We perform this task using the tasks.MultipleBinaryClassification
module which combines the GearNet-Edge model with an MLP prediction head.
task = tasks.MultipleBinaryClassification(gearnet_edge, graph_construction_model=graph_construction_model, num_mlp_layer=3,
task=[_ for _ in range(len(dataset.tasks))], criterion="bce", metric=['auprc@micro', 'f1_max'])
1. Train from scratch
We first evaluate the GearNet-Edge by training from scratch. It takes about 8 minutes to train the model for 10 epochs on this task. We finally evaluate on the validation set.
optimizer = torch.optim.Adam(task.parameters(), lr=1e-4)
solver = core.Engine(task, train_set, valid_set, test_set, optimizer,
gpus=[0], batch_size=4)
solver.train(num_epoch=10)
solver.evaluate("valid")
The evaluation result may be similar to the following.
auprc@micro: 0.13146
f1_max: 0.243544
2. Fine-tune the Multiview Contrastive Learning model
We then evaluate the GearNet-Edge model pre-trained by Multiview Contrastive Learning. We initialize the GearNet-Edge with pre-trained model weights. It takes about 8 minutes to train the model for 10 epochs on this task.
optimizer = torch.optim.Adam(task.parameters(), lr=1e-4)
solver = core.Engine(task, train_set, valid_set, test_set, optimizer,
gpus=[0], batch_size=4)
_checkpoint = torch.load("MultiviewContrast_ECToy.pth")["model"]
checkpoint = {}
for k, v in _checkpoint.items():
if k.startswith("model.model"):
checkpoint[k[6:]] = v
else:
checkpoint[k] = v
checkpoint = {k: v for k, v in checkpoint.items() if not k.startswith("mlp")}
task.load_state_dict(checkpoint, strict=False)

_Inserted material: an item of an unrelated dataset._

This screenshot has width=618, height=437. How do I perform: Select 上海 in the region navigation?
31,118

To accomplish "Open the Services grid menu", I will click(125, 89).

solver.train(num_epoch=10)
solver.evaluate("valid")
The evaluation result may be similar to the following.
auprc@micro: 0.184848
f1_max: 0.268139
3. Fine-tune the Residue Type Prediction model
We then evaluate the GearNet-Edge model pre-trained by Residue Type Prediction. It still takes about 8 minutes to train the model for 10 epochs on this task.
optimizer = torch.optim.Adam(task.parameters(), lr=1e-4)
solver = core.Engine(task, train_set, valid_set, test_set, optimizer,
gpus=[0], batch_size=4)
checkpoint = torch.load("ResidueTypePrediction_ECToy.pth")["model"]
checkpoint = {k: v for k, v in checkpoint.items() if not k.startswith("mlp")}
task.load_state_dict(checkpoint, strict=False)
solver.train(num_epoch=10)
solver.evaluate("valid")
The evaluation result may be similar to the following.
auprc@micro: 0.176984
f1_max: 0.302019
Note. We observe that fine-tuning the pre-trained model outperforms training from scratch.
However, the performance of both schemes are not satisfactory enough, which is mainly attributed to the over small dataset size.
We suggest users to perform pre-training on a larger protein structure dataset (e.g., datasets.AlphaFoldDB
) to fully investigate the effectiveness of pre-training.